Rewrite the entries starting at the beginning and ending at the line containing "coord(463,579)", substituting "interface agent" for "GUI agent" and leaving everything else unchanged.

*** Excerpted data

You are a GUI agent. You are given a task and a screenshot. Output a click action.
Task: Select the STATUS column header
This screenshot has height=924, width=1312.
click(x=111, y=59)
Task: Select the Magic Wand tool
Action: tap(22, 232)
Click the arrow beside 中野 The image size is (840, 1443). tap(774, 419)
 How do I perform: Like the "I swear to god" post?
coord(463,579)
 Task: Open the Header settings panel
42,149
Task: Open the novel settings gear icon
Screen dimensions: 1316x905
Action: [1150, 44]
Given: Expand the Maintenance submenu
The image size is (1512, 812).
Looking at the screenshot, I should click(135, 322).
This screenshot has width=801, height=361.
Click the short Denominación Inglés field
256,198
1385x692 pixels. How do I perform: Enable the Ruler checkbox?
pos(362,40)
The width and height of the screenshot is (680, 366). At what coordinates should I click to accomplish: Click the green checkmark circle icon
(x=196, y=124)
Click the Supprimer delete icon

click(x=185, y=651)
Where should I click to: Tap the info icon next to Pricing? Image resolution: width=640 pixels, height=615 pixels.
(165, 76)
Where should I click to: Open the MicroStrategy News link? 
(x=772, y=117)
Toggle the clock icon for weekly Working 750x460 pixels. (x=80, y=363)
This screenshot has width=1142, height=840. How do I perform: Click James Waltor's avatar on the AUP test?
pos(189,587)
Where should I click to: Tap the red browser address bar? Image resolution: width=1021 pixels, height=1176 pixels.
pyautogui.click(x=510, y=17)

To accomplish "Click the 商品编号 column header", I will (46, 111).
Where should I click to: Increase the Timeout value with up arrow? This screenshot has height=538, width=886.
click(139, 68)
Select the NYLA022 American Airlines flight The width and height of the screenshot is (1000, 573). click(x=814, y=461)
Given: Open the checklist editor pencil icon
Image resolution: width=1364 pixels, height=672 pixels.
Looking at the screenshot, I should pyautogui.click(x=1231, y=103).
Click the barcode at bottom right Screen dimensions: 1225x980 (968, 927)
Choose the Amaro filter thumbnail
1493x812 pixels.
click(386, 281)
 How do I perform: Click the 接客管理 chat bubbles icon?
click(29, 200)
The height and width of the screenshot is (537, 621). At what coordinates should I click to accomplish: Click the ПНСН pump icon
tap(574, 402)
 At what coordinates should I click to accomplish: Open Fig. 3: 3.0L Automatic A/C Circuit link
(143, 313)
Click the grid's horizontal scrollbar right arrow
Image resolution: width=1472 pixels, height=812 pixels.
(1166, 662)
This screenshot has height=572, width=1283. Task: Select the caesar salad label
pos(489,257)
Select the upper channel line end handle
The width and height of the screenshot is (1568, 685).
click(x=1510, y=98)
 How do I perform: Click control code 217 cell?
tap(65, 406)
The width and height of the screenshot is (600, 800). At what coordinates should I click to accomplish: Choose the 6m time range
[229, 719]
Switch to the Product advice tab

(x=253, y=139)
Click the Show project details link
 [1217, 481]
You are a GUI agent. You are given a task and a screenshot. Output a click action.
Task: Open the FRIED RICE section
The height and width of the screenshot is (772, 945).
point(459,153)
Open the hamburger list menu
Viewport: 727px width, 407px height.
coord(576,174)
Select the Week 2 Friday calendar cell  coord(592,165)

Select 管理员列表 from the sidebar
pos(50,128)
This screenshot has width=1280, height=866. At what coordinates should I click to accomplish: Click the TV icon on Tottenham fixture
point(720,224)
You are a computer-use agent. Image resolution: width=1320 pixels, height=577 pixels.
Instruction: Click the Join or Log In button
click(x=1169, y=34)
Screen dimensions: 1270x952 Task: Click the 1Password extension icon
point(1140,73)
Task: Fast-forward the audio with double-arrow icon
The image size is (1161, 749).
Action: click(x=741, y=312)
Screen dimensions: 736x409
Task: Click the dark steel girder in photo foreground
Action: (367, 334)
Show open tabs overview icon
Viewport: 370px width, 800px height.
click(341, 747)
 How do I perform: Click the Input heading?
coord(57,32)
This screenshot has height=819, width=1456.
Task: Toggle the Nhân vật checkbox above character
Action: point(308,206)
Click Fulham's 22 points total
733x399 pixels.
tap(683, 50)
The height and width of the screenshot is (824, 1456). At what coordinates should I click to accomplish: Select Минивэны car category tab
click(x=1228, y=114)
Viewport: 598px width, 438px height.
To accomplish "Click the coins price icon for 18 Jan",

******

**Exercise solution**
You are a interface agent. You are given a task and a screenshot. Output a click action.
Task: Select the STATUS column header
This screenshot has height=924, width=1312.
click(x=111, y=59)
Task: Select the Magic Wand tool
Action: tap(22, 232)
Click the arrow beside 中野 The image size is (840, 1443). tap(774, 419)
 How do I perform: Like the "I swear to god" post?
coord(463,579)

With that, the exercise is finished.